Collector Overview

Profile of Speed

We conduct speed tests of our collector in comparison with Tianshou, under environments with different scales and environment managers with different types.

As the results show, our collector generally outperforms Tianshou’s, especially under environments with large scales or long reset times.

  • Settings

    We design three environments with different scales, whose parameters are as follows:

    Observation Dim

    Reset Time

    Step Time

    Infer Time

    Small Env

    64

    0.1

    0.005

    0.004

    Middle Env

    300

    0.5

    0.01

    0.008

    Big Env

    3000

    2

    0.1

    0.02

    where Observation Dim means the dimension of the observation, Reset Time, Step Time and Infer Time are the times the collector needs to reset the environment, execute a step of the environment and use the policy to infer a step. In our tests, the three types of Time uniformly fluctuate in [0.4, 1.6] times of their original values in the above table.
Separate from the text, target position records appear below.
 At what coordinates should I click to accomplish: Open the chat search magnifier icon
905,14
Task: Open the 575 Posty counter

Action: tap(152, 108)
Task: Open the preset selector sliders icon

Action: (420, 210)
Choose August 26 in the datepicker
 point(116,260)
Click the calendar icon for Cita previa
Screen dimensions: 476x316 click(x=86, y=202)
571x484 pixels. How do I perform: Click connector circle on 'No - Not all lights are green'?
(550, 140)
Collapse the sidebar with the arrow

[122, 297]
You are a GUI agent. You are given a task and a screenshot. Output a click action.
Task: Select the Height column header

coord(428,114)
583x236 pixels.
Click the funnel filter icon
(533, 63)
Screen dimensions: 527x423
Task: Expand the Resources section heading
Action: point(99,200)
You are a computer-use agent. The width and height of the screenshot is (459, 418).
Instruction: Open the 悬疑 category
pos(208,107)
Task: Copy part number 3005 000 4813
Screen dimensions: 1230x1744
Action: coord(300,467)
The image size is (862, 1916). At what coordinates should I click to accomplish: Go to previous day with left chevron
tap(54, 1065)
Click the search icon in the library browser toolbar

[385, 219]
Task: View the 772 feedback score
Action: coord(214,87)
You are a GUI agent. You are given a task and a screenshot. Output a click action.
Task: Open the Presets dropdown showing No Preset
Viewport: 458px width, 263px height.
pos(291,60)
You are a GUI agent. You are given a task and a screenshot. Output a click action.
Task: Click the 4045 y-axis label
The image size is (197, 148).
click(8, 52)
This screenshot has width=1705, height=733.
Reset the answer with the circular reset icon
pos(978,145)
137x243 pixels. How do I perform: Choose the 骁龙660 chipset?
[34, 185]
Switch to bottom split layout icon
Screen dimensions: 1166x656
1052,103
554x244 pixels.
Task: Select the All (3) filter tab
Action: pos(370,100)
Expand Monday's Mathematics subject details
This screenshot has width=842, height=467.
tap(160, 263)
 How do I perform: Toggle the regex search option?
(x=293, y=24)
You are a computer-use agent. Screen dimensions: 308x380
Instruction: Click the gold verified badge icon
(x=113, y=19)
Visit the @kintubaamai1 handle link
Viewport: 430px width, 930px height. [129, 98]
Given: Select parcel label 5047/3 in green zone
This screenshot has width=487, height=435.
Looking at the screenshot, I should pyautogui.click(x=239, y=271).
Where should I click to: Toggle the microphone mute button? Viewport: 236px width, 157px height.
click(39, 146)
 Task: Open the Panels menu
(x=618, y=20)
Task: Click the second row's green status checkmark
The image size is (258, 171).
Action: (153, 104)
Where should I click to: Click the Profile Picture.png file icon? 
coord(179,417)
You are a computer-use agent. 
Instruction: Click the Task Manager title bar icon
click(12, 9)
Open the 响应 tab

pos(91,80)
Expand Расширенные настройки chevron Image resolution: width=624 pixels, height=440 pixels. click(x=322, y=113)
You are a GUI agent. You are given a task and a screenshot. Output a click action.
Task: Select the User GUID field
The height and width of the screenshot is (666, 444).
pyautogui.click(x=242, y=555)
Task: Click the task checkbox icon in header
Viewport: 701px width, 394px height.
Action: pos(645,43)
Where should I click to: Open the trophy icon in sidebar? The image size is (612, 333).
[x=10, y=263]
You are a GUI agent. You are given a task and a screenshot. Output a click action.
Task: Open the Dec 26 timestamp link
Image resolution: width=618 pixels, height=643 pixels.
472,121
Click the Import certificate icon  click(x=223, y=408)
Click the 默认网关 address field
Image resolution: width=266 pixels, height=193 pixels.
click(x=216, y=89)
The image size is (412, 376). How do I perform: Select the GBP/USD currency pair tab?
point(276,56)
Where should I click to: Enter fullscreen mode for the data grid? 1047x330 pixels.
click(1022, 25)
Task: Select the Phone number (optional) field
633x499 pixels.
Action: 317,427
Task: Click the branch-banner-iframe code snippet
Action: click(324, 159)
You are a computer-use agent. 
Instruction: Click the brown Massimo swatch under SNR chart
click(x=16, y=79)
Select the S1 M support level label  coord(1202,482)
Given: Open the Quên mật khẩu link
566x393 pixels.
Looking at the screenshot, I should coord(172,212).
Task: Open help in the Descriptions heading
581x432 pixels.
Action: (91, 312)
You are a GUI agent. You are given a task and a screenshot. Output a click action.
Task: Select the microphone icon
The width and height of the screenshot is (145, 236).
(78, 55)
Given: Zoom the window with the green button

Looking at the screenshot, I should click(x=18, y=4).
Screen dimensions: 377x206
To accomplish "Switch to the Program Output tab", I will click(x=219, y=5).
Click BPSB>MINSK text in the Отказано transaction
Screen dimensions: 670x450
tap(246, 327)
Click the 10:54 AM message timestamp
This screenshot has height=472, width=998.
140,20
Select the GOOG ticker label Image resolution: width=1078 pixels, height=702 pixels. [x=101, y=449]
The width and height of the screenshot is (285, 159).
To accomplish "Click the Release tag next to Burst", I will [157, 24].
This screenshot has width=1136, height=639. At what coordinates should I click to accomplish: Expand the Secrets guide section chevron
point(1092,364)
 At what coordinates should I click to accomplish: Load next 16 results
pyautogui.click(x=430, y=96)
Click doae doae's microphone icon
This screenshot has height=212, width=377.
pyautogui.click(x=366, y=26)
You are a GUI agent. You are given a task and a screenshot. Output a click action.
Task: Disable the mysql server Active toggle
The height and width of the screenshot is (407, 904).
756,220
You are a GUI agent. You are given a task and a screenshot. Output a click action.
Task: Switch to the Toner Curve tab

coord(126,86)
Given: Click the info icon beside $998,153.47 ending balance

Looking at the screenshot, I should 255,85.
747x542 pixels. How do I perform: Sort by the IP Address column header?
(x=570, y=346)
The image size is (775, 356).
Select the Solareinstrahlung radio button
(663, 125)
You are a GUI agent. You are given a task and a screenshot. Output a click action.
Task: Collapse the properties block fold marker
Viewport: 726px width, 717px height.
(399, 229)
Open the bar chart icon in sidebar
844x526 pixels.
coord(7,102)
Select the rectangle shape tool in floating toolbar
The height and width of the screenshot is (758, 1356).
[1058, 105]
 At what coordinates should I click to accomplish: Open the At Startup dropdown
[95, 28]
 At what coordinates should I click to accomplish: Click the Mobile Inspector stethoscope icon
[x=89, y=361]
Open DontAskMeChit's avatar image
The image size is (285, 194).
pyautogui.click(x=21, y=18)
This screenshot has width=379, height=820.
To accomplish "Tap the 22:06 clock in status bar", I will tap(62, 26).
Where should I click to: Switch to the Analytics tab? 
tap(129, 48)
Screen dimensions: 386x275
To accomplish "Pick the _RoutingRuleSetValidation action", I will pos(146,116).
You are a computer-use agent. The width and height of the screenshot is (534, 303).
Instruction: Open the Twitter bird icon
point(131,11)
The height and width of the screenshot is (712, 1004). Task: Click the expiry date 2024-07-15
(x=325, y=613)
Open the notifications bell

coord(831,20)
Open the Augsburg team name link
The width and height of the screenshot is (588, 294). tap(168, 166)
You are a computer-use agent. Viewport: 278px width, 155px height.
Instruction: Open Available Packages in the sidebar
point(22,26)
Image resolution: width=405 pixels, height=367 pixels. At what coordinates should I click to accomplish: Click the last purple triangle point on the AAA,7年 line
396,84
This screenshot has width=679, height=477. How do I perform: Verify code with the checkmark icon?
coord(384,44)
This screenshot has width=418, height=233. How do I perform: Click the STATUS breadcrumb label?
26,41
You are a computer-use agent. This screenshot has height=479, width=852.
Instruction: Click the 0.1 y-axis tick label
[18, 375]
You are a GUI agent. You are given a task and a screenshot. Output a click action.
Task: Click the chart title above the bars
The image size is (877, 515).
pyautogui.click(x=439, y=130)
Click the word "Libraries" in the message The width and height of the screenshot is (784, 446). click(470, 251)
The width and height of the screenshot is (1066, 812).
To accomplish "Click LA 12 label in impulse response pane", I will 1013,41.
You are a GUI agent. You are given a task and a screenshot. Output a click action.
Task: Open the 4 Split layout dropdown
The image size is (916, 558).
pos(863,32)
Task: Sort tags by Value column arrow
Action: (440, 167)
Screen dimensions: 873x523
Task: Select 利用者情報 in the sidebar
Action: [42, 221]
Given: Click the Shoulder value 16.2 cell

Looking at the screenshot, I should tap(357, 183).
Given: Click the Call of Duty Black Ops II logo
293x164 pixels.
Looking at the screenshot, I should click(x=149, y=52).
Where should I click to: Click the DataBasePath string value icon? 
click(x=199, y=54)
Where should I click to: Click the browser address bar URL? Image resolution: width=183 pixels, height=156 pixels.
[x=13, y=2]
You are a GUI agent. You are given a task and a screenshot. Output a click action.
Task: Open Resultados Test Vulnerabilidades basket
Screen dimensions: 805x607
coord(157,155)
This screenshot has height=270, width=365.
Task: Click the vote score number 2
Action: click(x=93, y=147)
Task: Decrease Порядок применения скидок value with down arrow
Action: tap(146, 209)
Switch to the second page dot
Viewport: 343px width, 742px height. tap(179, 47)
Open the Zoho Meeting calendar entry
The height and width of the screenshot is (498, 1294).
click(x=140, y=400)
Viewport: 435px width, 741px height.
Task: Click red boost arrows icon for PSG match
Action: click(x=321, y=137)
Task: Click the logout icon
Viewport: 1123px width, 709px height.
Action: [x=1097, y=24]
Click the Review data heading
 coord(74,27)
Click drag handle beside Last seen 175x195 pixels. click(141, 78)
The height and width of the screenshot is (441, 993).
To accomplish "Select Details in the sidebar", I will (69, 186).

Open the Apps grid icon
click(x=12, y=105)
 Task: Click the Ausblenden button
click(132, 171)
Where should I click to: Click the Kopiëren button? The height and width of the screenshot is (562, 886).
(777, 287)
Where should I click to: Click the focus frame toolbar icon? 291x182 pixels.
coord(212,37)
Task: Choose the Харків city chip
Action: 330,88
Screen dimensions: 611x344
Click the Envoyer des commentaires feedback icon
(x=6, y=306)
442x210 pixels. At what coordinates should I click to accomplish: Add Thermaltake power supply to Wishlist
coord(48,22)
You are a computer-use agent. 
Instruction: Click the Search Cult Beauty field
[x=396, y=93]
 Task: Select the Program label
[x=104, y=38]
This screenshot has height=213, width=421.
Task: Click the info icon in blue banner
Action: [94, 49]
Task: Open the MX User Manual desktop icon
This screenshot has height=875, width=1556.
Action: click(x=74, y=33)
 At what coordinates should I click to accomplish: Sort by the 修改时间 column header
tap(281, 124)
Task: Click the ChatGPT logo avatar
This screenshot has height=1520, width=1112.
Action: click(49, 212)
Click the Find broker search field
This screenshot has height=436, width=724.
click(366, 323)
    We conducts tests under sync and async modes, where the collector runs 8 environments in the environment manager. Under sync mode, we set wait_num as 8 and the collector waits for all 8 environments, while under async mode, it is 7. We retain the default values of timeout for both our and Tianshou’s env managers due to the different implementations of the async mode.

    Wait Num

    Timeout

    Sync

    8

    None

    Async

    7

    0.01(nx) / None(ts)

    Basically, for each environment, we conduct 4 tests with the env managers under sync and async modes in ours and Tianshou, namely ours-sync, ours-async, ts-sync, ts-async. Additionally, we include our base env manager as baseline, namely ours-base.

    We simulate 300 collections during one test with each collection producing at least 80 samples, and repeat each test 3 times to get the averages and standard variances. To approximate the real-world scenes, we run a pure cpu task to raise the utilization of cpu to ~60% before each test.

  • Results

    The results of speed tests are as follows(unit: second):

    ts-async

    ts-sync

    ours-base

    ours-async

    ours-sync

    Small Env

    49.54+0.35

    44.63+0.09

    157.70+0.30

    47.60+0.62

    47.19+1.13

    Middle Env

    93.02+0.09

    88.70+0.14

    311.88+0.22

    90.84+0.67

    82.73+1.51

    Big Env

    545.07+1.55

    520.52+0.30

    2592.77+0.25

    519.05+1.05

    467.50+2.18

    We conclude the findings as:

    1. The speeds of our subprocess collector is 3~5 times of the base collector’s.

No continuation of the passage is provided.